■ **WHAT YOU NEED TO DO**:
In the records below, change "Identify the location of" to "Find the position of" wherever it appears and leave everything else as it is.

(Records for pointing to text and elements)
○ ○ ○ ○

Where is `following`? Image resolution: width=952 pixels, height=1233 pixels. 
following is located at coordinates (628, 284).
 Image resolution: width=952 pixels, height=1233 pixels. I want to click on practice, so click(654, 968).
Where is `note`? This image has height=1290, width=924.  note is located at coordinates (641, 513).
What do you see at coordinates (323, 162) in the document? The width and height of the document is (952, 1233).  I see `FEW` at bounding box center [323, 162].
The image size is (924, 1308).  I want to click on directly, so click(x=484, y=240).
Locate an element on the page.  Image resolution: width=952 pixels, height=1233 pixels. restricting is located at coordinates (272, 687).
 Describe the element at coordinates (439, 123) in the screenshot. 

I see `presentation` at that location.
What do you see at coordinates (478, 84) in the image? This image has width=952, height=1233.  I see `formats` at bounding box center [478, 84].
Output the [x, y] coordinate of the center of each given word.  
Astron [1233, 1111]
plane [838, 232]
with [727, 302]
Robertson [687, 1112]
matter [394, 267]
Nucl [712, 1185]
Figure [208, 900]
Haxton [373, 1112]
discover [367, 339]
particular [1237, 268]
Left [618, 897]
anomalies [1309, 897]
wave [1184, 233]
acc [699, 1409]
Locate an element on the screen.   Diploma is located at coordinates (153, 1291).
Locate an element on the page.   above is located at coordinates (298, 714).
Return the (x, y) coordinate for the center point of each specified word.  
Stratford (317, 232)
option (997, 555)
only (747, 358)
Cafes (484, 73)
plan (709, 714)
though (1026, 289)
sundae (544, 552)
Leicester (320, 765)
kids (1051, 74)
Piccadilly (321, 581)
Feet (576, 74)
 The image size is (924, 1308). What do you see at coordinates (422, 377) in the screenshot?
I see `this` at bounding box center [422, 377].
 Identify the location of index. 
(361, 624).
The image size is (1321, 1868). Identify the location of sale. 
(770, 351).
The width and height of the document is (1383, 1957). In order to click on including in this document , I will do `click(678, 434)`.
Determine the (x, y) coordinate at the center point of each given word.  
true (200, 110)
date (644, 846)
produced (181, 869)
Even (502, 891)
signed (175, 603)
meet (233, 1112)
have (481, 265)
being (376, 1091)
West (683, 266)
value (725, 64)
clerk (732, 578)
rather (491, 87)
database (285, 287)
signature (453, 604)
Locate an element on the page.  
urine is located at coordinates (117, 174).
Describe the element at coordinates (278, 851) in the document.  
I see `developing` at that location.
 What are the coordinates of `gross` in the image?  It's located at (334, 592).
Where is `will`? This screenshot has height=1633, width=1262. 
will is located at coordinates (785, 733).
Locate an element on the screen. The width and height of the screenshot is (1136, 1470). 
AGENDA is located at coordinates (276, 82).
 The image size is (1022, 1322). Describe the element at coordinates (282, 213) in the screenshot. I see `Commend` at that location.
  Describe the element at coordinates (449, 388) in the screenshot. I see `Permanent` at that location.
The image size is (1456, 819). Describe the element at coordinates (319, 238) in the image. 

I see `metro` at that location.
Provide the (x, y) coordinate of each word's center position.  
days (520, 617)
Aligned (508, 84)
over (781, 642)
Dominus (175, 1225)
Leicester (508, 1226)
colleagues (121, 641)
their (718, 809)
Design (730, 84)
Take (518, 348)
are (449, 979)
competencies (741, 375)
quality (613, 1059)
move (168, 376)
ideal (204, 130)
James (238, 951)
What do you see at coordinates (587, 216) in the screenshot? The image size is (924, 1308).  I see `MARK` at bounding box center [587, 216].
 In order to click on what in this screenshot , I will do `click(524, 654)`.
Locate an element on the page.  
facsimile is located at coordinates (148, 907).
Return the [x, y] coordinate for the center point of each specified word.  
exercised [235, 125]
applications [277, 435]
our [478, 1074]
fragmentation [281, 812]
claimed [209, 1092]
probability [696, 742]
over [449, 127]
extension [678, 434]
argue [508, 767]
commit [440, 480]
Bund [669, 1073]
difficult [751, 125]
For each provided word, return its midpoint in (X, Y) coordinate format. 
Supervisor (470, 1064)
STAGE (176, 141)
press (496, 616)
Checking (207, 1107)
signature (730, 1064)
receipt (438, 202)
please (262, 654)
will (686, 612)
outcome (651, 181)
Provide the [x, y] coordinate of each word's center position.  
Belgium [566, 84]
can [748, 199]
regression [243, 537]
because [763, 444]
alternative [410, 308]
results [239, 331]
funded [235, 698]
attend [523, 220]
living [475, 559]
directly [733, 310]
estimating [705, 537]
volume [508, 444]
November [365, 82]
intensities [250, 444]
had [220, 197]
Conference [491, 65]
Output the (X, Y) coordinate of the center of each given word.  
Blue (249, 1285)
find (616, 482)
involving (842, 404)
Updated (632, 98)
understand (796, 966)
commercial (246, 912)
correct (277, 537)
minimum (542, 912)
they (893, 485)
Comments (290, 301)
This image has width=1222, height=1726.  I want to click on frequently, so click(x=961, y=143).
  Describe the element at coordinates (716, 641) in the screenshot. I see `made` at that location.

○ ○ ○ ○

■ **RESPONSE TO THIS EXERCISE**:
Where is `following`? Image resolution: width=952 pixels, height=1233 pixels. 
following is located at coordinates (628, 284).
 Image resolution: width=952 pixels, height=1233 pixels. I want to click on practice, so click(654, 968).
Where is `note`? This image has height=1290, width=924.  note is located at coordinates (641, 513).
What do you see at coordinates (323, 162) in the document? The width and height of the document is (952, 1233).  I see `FEW` at bounding box center [323, 162].
The image size is (924, 1308).  I want to click on directly, so click(x=484, y=240).
Locate an element on the page.  Image resolution: width=952 pixels, height=1233 pixels. restricting is located at coordinates (272, 687).
 Describe the element at coordinates (439, 123) in the screenshot. 

I see `presentation` at that location.
What do you see at coordinates (478, 84) in the image? This image has width=952, height=1233.  I see `formats` at bounding box center [478, 84].
Output the [x, y] coordinate of the center of each given word.  
Astron [1233, 1111]
plane [838, 232]
with [727, 302]
Robertson [687, 1112]
matter [394, 267]
Nucl [712, 1185]
Figure [208, 900]
Haxton [373, 1112]
discover [367, 339]
particular [1237, 268]
Left [618, 897]
anomalies [1309, 897]
wave [1184, 233]
acc [699, 1409]
Locate an element on the screen.   Diploma is located at coordinates (153, 1291).
Locate an element on the page.   above is located at coordinates (298, 714).
Return the (x, y) coordinate for the center point of each specified word.  
Stratford (317, 232)
option (997, 555)
only (747, 358)
Cafes (484, 73)
plan (709, 714)
though (1026, 289)
sundae (544, 552)
Leicester (320, 765)
kids (1051, 74)
Piccadilly (321, 581)
Feet (576, 74)
 The image size is (924, 1308). What do you see at coordinates (422, 377) in the screenshot?
I see `this` at bounding box center [422, 377].
 Find the position of index. 
(361, 624).
The image size is (1321, 1868). Find the position of sale. 
(770, 351).
The width and height of the document is (1383, 1957). In order to click on including in this document , I will do `click(678, 434)`.
Determine the (x, y) coordinate at the center point of each given word.  
true (200, 110)
date (644, 846)
produced (181, 869)
Even (502, 891)
signed (175, 603)
meet (233, 1112)
have (481, 265)
being (376, 1091)
West (683, 266)
value (725, 64)
clerk (732, 578)
rather (491, 87)
database (285, 287)
signature (453, 604)
Locate an element on the page.  
urine is located at coordinates (117, 174).
Describe the element at coordinates (278, 851) in the document.  
I see `developing` at that location.
 What are the coordinates of `gross` in the image?  It's located at (334, 592).
Where is `will`? This screenshot has height=1633, width=1262. 
will is located at coordinates (785, 733).
Locate an element on the screen. The width and height of the screenshot is (1136, 1470). 
AGENDA is located at coordinates (276, 82).
 The image size is (1022, 1322). Describe the element at coordinates (282, 213) in the screenshot. I see `Commend` at that location.
  Describe the element at coordinates (449, 388) in the screenshot. I see `Permanent` at that location.
The image size is (1456, 819). Describe the element at coordinates (319, 238) in the image. 

I see `metro` at that location.
Provide the (x, y) coordinate of each word's center position.  
days (520, 617)
Aligned (508, 84)
over (781, 642)
Dominus (175, 1225)
Leicester (508, 1226)
colleagues (121, 641)
their (718, 809)
Design (730, 84)
Take (518, 348)
are (449, 979)
competencies (741, 375)
quality (613, 1059)
move (168, 376)
ideal (204, 130)
James (238, 951)
What do you see at coordinates (587, 216) in the screenshot? The image size is (924, 1308).  I see `MARK` at bounding box center [587, 216].
 In order to click on what in this screenshot , I will do `click(524, 654)`.
Locate an element on the page.  
facsimile is located at coordinates (148, 907).
Return the [x, y] coordinate for the center point of each specified word.  
exercised [235, 125]
applications [277, 435]
our [478, 1074]
fragmentation [281, 812]
claimed [209, 1092]
probability [696, 742]
over [449, 127]
extension [678, 434]
argue [508, 767]
commit [440, 480]
Bund [669, 1073]
difficult [751, 125]
For each provided word, return its midpoint in (X, Y) coordinate format. 
Supervisor (470, 1064)
STAGE (176, 141)
press (496, 616)
Checking (207, 1107)
signature (730, 1064)
receipt (438, 202)
please (262, 654)
will (686, 612)
outcome (651, 181)
Provide the [x, y] coordinate of each word's center position.  
Belgium [566, 84]
can [748, 199]
regression [243, 537]
because [763, 444]
alternative [410, 308]
results [239, 331]
funded [235, 698]
attend [523, 220]
living [475, 559]
directly [733, 310]
estimating [705, 537]
volume [508, 444]
November [365, 82]
intensities [250, 444]
had [220, 197]
Conference [491, 65]
Output the (X, Y) coordinate of the center of each given word.  
Blue (249, 1285)
find (616, 482)
involving (842, 404)
Updated (632, 98)
understand (796, 966)
commercial (246, 912)
correct (277, 537)
minimum (542, 912)
they (893, 485)
Comments (290, 301)
This image has width=1222, height=1726.  I want to click on frequently, so click(x=961, y=143).
  Describe the element at coordinates (716, 641) in the screenshot. I see `made` at that location.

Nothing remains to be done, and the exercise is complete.